NEW YORK (CNNMoney.com) -- With many of them stifled by part-time pay and unpleasant airport pat downs, officers for the Transportation Security Administration are trying to unionize.
"These are people who desperately need a union," said John Gage, president of the American Federation of Government Employees, which has 600,000 members from different federal agencies. "We want a union and we want collective bargaining rights."
The 40,000-plus officers with the TSA could be voting to unionize in the next few months, according to both Gage and Dina Long, spokeswoman for the rival union, the National Treasury Employees Union, which has 150,000 members.
"There are 43,000 employees in the TSA workforce and they have been excluded from basic workplace rights including collective bargaining rights," said Long. "Administrator [John] Pistole is reviewing whether these employees will be granted collective bargaining rights."
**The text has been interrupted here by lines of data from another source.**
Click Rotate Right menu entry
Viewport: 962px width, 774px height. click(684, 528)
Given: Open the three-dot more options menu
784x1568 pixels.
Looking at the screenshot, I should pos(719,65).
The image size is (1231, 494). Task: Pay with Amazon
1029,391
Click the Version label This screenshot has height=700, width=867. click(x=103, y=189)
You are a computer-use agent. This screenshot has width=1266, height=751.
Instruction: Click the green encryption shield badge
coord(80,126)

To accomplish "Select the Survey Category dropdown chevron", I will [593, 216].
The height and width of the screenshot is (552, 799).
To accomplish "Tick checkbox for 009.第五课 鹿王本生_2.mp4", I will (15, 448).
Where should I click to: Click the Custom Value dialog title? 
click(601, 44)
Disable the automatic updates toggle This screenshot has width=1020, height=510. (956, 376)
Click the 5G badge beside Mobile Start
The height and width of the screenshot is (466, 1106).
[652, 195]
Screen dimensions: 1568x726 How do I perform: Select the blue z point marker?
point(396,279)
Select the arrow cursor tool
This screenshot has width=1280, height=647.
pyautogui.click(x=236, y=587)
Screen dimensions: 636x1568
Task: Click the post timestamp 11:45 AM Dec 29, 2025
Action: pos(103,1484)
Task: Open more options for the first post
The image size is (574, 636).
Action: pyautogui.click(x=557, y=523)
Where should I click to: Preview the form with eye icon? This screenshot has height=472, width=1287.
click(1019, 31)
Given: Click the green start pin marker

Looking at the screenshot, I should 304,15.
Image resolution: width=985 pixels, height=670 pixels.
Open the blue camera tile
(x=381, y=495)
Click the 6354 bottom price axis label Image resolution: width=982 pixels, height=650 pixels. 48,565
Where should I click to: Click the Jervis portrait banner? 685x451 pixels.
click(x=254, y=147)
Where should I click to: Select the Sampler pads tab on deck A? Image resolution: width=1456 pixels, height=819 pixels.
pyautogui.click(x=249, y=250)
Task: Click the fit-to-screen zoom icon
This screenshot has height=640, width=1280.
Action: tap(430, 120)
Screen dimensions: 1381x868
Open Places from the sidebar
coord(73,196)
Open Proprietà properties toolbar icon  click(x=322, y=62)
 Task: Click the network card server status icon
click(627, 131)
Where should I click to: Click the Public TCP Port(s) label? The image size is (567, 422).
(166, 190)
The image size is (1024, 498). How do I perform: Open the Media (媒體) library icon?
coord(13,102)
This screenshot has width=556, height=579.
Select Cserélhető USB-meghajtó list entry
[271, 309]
TSA workers have been at the focal point of the controversy surrounding the agency's new tighter passenger screening rules. They are the ones, at select high-traffic facilities, administering enhanced body scans or -- for those passengers who decline the scan or set off alarms -- pat downs.
Collective bargaining is usually the way unions hash out their contracts with employers, generally focusing on better pay and benefits whenever a contract is up for renewal. It's not quite that simple with federal employees, however, because Congress decides whether they'll be receiving a pay increase or better benefits.
"We represent our workers in Congress; that's where our pay and health benefits are set," said Gage. "We'll testify and lobby, and try to improve our pay and benefit through political action, not through an employer."
The annual starting pay for TSA officers is usually about $29,000. Part-time TSA officers often make about $14 per hour.
Union representatives hope that unionizing the TSA workers will help them achieve a better system for determining pay increases and improve the current system, which relies heavily on part-time workers. Many of the new officers for the TSA are required to work part-time for two years or more before being considered for full-time.
"Most of them cannot survive on part-time pay with TSA," said Claude Newton, a retired TSA officer supervisor who now works for the National Treasury Employees Union. "Most of the officers are having to go out and get second and third jobs. Even some of the full time TSO officers are having to go out and get second jobs."
The TSA was not immediately available for comment.